Performance of dense digital surface models based on image matching in the estimation of plot-level forest variables

Recent research results have shown that the performance of digital surface model extraction using novel high-quality photogrammetric images and image matching is a highly competitive alternative to laser scanning. In this article, we proceed to compare the performance of these two methods in the estimation of plot-level forest variables. Dense point clouds extracted from aerial frame images were used to estimate the plot-level forest variables needed in a forest inventory covering 89 plots. We analyzed images with 60% and 80% forward overlaps and used test plots with off-nadir angles of between 0° and 20°. When compared to reference ground measurements, the airborne laser scanning (ALS) data proved to be the most accurate: it yielded root mean square error (RMSE) values of 6.55% for mean height, 11.42% for mean diameter, and 20.72% for volume. When we applied a forward overlap of 80%, the corresponding results from aerial images were 6.77% for mean height, 12.00% for mean diameter, and 22.62% for volume.
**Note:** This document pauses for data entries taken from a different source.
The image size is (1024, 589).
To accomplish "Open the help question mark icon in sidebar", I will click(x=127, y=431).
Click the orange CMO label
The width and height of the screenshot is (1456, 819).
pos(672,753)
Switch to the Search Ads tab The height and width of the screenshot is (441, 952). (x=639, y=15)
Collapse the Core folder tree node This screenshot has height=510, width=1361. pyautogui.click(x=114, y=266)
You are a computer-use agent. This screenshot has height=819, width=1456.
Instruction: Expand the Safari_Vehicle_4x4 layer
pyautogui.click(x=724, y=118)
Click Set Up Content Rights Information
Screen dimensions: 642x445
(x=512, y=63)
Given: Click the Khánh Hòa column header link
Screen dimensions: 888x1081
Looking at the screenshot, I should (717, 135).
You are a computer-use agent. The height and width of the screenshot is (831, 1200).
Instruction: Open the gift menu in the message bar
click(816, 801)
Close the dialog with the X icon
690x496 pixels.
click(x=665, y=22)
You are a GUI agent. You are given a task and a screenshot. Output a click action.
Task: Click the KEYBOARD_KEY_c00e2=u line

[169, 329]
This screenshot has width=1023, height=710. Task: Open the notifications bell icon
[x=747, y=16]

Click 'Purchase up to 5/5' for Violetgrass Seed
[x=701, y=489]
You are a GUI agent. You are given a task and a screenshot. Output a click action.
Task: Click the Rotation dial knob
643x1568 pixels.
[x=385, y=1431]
A forward overlap of 60% resulted in slightly deteriorated RMSE values of 7.55% for mean height, 12.20% for mean diameter, and 22.77% for volume. According to our results, the use of higher forward overlap produced only slightly better results in the estimation of these forest variables. Additionally, we found that the estimation accuracy was not significantly impacted by the increase in the off-nadir angle. Our results confirmed that digital aerial photographs were about as accurate as ALS in forest resources estimation as long as a terrain model was available.